— Supplied passage —
________
The solution U
contains the color values and array shape information, but don't explicitly define the bounded x/y-values as you've pointed out. To do this with pcolormesh
, we just need to change the values according to the axes()
class, as so (using a random dataset):
import numpy as np
import matplotlib.pyplot as plt
U = np.random.rand(20,20)
print(U.shape)
plt.figure()
ax=plt.axes()
plt.title(f"Temperature at t = 100")
plt.xlabel("x")
plt.ylabel("y")
plt.pcolormesh(U, cmap=plt.cm.jet)
x=y=np.linspace(0,10,11) # Define a min and max with regular spacing
ax.set_xticks(np.linspace(0,20,11)) # Ensure same number of x,y ticks
ax.set_yticks(np.linspace(0,20,11))
ax.set_xticklabels(x.astype(int)) # Change values according to the grid
ax.set_yticklabels(y.astype(int))
plt.colorbar()
plt.show()
________
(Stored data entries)

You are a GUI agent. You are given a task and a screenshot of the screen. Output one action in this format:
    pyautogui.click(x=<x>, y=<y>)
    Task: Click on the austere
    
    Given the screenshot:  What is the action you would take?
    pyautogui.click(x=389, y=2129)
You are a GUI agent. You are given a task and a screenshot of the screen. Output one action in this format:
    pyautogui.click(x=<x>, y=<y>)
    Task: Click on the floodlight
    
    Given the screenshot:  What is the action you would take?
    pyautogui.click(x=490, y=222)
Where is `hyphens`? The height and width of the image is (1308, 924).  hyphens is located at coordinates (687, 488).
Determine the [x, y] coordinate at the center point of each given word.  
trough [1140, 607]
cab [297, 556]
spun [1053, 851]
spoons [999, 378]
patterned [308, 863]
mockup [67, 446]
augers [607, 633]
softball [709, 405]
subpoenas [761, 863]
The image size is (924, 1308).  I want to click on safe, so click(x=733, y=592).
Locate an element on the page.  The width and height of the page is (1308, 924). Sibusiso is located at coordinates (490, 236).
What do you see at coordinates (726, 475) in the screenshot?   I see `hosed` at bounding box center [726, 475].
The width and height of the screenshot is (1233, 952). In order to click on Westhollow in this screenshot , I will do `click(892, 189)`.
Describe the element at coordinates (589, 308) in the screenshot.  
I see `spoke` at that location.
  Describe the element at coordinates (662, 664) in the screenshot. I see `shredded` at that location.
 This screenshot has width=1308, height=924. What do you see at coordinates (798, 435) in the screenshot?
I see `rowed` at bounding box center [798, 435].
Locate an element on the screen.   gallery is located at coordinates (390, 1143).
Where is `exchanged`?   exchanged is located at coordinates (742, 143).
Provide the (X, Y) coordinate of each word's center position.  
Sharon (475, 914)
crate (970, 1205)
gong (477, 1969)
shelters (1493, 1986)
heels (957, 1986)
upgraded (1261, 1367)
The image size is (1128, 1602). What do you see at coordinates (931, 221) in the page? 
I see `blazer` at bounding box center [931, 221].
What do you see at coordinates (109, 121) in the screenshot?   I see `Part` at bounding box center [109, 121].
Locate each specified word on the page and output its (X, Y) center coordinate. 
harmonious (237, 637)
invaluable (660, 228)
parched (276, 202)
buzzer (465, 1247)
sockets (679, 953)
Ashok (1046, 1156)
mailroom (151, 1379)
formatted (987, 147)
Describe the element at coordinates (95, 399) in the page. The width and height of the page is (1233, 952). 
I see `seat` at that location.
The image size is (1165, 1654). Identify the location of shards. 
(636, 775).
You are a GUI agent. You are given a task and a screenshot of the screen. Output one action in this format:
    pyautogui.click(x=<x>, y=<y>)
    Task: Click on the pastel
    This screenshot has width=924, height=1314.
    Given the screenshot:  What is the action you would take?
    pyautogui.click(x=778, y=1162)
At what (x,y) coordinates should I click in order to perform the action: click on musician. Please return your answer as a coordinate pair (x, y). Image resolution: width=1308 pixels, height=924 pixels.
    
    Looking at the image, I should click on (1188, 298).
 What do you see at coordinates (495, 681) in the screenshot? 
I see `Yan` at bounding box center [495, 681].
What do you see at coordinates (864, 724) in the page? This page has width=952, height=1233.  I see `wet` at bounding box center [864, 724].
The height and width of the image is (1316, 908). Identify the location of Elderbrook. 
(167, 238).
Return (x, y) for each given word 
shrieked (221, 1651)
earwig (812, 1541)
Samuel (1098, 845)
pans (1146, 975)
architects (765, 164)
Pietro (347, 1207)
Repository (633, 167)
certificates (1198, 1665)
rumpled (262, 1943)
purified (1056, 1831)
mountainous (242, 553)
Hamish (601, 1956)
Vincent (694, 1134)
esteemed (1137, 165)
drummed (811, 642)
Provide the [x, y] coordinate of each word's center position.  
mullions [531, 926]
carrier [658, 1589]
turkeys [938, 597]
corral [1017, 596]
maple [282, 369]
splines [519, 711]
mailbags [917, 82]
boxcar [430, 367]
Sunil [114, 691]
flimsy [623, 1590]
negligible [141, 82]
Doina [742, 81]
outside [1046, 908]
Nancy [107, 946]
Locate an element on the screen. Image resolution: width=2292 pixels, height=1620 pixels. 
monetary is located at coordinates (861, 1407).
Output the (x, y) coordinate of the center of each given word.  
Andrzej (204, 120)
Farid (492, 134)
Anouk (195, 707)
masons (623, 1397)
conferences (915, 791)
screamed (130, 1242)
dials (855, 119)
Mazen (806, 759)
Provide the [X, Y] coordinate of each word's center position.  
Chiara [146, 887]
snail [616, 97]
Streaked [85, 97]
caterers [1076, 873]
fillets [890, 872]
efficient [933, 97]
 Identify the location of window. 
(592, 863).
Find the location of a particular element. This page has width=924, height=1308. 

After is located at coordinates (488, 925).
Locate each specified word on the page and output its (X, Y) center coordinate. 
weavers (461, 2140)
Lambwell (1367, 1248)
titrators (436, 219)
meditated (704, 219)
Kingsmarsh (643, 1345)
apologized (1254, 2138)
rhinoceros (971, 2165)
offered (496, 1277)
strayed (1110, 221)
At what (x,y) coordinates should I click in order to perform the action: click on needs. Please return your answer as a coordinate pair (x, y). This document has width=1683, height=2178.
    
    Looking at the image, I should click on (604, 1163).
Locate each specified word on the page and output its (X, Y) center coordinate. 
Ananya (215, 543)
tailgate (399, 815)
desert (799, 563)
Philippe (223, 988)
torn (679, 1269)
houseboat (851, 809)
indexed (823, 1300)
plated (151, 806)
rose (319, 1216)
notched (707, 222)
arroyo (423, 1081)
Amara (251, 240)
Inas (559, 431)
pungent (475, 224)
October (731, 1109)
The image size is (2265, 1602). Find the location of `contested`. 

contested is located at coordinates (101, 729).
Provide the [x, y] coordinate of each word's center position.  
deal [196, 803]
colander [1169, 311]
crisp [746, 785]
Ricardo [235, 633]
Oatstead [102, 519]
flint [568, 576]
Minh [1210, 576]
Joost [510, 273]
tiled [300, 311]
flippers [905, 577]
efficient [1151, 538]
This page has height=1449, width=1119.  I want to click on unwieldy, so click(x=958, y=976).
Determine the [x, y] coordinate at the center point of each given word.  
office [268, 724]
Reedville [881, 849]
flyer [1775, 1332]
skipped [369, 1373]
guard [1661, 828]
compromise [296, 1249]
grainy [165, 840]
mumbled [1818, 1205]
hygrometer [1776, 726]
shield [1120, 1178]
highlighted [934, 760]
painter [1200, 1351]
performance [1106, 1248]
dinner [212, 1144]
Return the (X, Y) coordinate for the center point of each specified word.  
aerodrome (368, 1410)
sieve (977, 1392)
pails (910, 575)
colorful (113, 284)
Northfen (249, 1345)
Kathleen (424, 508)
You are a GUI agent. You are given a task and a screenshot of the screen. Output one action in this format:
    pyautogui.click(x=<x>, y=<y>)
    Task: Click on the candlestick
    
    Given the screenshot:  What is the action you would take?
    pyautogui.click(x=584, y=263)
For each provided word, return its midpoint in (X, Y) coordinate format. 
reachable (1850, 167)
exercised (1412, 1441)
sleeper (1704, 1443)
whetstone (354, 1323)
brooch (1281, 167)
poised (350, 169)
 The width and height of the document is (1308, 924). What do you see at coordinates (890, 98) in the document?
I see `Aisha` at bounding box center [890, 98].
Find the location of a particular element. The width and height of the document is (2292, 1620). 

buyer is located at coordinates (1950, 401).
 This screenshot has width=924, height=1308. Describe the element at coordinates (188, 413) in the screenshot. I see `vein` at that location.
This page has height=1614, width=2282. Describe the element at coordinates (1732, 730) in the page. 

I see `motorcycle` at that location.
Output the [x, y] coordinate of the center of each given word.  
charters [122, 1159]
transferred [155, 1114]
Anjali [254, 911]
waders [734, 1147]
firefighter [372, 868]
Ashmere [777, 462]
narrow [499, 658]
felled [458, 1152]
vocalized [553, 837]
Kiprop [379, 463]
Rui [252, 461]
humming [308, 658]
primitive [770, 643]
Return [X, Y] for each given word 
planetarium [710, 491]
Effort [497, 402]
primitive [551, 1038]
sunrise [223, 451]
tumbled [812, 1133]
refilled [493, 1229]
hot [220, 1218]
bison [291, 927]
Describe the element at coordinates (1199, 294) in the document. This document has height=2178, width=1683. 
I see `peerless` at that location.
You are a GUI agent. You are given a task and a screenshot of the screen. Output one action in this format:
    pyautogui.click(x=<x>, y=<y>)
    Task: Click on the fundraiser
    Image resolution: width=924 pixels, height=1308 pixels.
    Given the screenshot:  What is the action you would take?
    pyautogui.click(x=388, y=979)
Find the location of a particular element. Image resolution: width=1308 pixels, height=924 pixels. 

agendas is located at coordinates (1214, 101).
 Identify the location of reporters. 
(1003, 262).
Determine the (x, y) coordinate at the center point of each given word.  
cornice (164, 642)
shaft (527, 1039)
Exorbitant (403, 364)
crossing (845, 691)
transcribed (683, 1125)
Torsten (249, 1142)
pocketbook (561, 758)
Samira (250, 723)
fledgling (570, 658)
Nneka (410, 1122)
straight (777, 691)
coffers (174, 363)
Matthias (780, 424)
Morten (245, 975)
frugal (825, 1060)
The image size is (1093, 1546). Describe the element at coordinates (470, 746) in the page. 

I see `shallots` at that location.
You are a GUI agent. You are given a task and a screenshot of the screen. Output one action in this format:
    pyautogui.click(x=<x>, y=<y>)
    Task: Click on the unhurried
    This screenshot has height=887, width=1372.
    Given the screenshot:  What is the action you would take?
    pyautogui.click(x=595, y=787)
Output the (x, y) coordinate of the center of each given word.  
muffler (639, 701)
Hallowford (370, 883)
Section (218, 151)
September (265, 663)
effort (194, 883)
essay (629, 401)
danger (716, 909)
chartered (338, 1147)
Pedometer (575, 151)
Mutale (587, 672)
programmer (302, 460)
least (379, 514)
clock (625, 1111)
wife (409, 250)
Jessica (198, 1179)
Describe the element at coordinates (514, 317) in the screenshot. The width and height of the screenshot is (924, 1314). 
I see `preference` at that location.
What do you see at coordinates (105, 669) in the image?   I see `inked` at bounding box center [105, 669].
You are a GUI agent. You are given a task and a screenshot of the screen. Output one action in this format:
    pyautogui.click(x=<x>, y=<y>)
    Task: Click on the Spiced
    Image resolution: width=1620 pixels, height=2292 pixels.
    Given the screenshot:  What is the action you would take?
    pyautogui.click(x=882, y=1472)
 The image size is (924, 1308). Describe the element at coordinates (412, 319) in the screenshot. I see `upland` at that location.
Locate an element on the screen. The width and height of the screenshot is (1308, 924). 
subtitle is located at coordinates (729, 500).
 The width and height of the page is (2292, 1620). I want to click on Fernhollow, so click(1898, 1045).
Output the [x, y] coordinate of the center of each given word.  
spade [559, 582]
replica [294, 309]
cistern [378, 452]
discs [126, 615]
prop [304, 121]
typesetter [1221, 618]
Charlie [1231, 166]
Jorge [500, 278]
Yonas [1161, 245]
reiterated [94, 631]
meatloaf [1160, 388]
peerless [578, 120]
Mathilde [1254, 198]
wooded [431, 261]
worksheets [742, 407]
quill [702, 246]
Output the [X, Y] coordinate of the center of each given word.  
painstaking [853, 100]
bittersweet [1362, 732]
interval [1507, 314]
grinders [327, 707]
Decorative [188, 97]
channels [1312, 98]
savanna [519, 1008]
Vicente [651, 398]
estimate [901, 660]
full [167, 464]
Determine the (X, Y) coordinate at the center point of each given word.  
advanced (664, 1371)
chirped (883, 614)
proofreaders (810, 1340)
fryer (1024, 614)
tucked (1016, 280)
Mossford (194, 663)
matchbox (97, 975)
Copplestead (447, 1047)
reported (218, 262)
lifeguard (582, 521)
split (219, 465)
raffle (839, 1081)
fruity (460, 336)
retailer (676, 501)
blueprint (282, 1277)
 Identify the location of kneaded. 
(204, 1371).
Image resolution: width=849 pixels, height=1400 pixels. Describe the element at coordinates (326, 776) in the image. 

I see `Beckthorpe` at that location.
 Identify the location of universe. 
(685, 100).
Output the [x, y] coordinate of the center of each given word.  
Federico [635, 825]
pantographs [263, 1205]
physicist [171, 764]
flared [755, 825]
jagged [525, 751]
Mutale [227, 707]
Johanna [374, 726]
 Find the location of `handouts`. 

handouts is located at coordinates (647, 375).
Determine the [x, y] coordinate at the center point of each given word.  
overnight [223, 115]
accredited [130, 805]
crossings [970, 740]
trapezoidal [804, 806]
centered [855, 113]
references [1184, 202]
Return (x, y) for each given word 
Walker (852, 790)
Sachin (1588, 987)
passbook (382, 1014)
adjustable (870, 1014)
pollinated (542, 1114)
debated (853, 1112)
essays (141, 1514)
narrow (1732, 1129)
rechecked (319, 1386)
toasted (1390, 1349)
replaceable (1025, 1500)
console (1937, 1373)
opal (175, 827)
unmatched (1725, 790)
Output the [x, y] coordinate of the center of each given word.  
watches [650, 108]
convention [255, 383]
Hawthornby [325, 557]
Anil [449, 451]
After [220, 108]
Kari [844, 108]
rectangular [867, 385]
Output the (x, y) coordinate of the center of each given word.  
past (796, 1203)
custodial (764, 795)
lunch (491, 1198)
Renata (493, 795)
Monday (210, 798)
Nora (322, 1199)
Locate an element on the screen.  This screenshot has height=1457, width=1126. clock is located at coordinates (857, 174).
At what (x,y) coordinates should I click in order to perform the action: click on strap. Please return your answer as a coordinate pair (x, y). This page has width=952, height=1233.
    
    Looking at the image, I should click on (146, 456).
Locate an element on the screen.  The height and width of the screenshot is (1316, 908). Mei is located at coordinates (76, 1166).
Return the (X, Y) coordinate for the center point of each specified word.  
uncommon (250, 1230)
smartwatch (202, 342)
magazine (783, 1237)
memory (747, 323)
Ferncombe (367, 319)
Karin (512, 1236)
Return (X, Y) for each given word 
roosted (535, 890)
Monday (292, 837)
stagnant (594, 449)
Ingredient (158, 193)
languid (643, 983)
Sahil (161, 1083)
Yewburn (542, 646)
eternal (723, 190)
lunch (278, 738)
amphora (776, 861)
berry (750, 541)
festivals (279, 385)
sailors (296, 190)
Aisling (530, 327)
________
— Task instructions —
1. In the pcolormesh answer, rewrite the stretch from "x=y=np.linspace(0,10,11) # Define" through "ax.set_yticklabels(y.astype(int))", renaming "linspace" to "geomspace" throughout.
2. Name every method the code in the pcolormesh answer calls on ax.
3. Shorten the paragraph of the pcolormesh answer that begins "The solution U" while keeping its main facts.

— Answers provided —
1.
x=y=np.geomspace(0,10,11) # Define a min and max with regular spacing
ax.set_xticks(np.geomspace(0,20,11)) # Ensure same number of x,y ticks
ax.set_yticks(np.geomspace(0,20,11))
ax.set_xticklabels(x.astype(int)) # Change values according to the grid
ax.set_yticklabels(y.astype(int))

2. set_xticks, set_yticks, set_xticklabels, set_yticklabels

3. U holds the color values and array shape but does not explicitly define the bounded x/y-values. With pcolormesh, you set them by changing the values through the axes() class, shown here with a random dataset: